- General Bartholomew in 1934
- Nickname: "Barty"
- Born: 16 March 1877 Wiltshire, England
- Died: 31 December 1962 (aged 85) Wiltshire, England
- Allegiance: United Kingdom
- Branch: British Army
- Service years: 1897–1940
- Rank: General
- Unit: Royal Artillery
- Commands: Northern Command (1937–1940) Chief of the General Staff, India (1934–1937) Imperial Defence College (1929–1931) 6th Infantry Brigade (1923–1927)
- Conflicts: First World War Second World War
- Awards: Knight Grand Cross of the Order of the Bath Companion of the Order of St Michael and St George Companion of the Distinguished Service Order Mentioned in Despatches

= William Bartholomew (British Army officer) =

British Army general

General Sir William Henry Bartholomew, (16 March 1877 – 31 December 1962) was a senior British Army officer during the 1930s and a Colonel Commandant of the Royal Artillery.

==Military career==
Educated at Newton College, South Devon and the Royal Military Academy, Woolwich, Bartholomew was commissioned into the Royal Artillery on 23 March 1897. He was promoted to lieutenant on 23 March 1900, and to captain on 22 March 1902. After serving as an adjutant in July 1906, he attended the Staff College, Quetta from 1909 to 1910.

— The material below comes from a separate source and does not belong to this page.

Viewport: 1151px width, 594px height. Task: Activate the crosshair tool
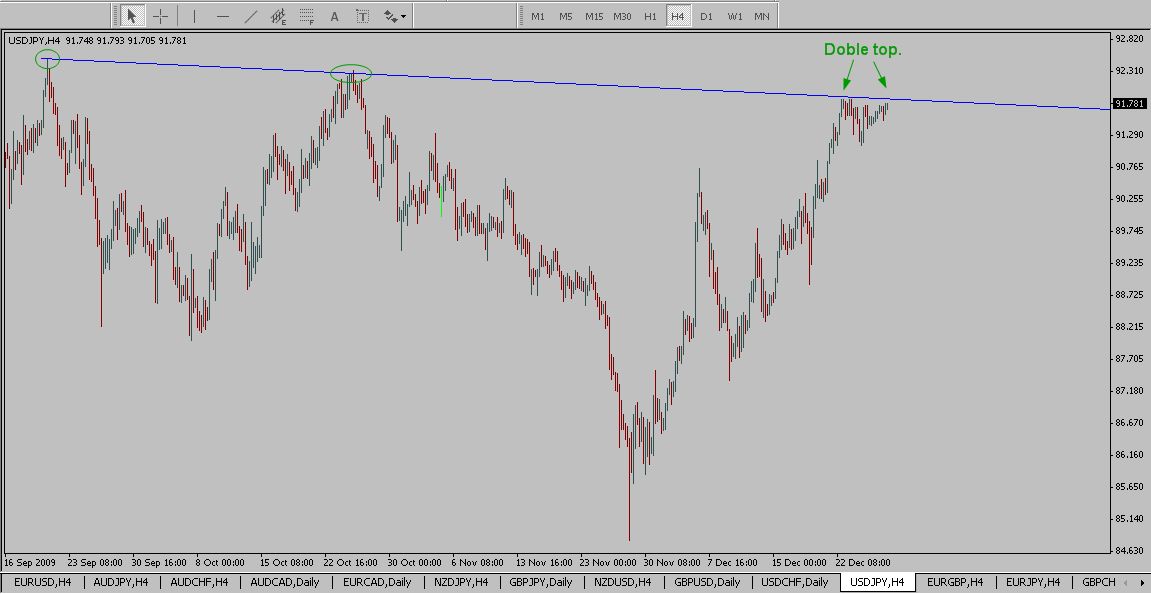pos(160,16)
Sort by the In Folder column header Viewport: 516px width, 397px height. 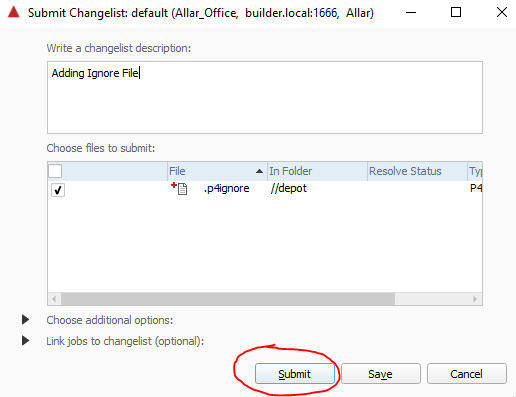(317, 171)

Bartholomew served in the First World War initially as a General Staff Officer in 4th Division, and then, on 20 December 1916, he received a temporary assignment to the War Office to serve there as a GSO1, remaining seconded from the RA whilst so employed. He was then a brigadier general on the General Staff of XX Corps from 1917 and on the General Staff of the Egyptian Expeditionary Force from 1918.

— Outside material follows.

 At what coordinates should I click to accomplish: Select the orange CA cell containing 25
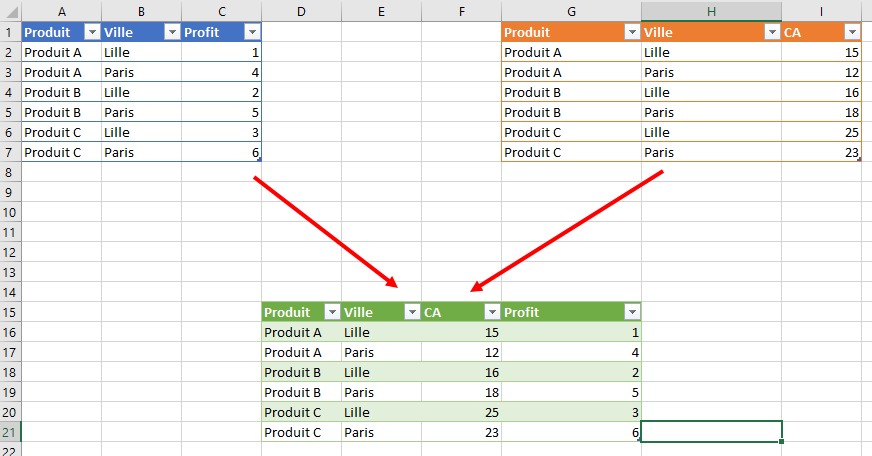tap(821, 132)
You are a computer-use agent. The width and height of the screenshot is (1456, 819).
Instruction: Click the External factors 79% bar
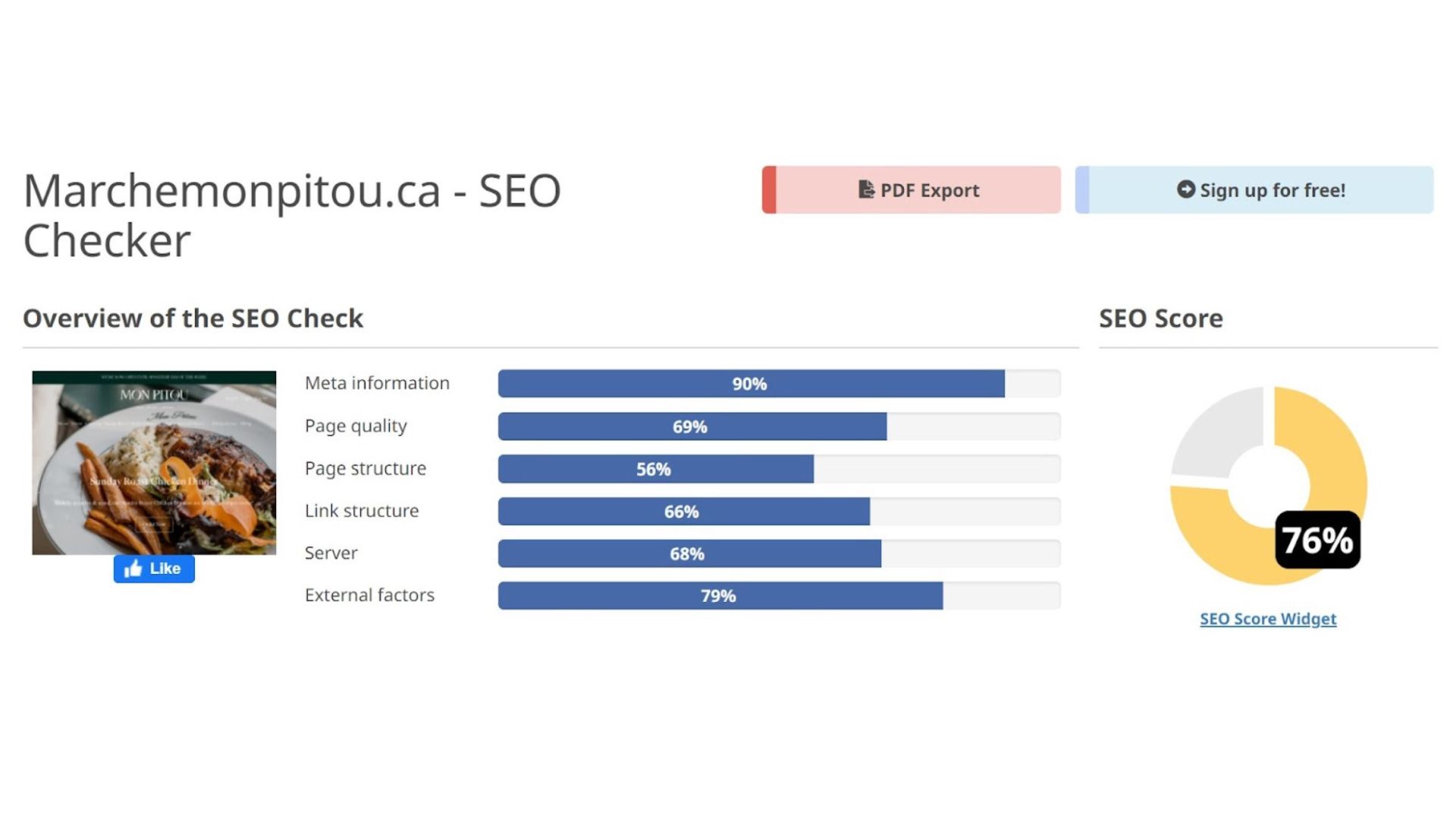[720, 596]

After the war Bartholomew commanded the 6th Infantry Brigade from 1923, was promoted in May 1926 to major general, moving on to be Director of Recruiting and Organisation at the War Office in 1927. He was appointed Commandant of the Imperial Defence College in 1929 and Director of Military Operations and Intelligence at the War Office in 1931. He became Chief of the General Staff in India in 1934 and then General Officer Commanding-in-Chief for Northern Command in 1937; he retired in 1940 during the Second World War.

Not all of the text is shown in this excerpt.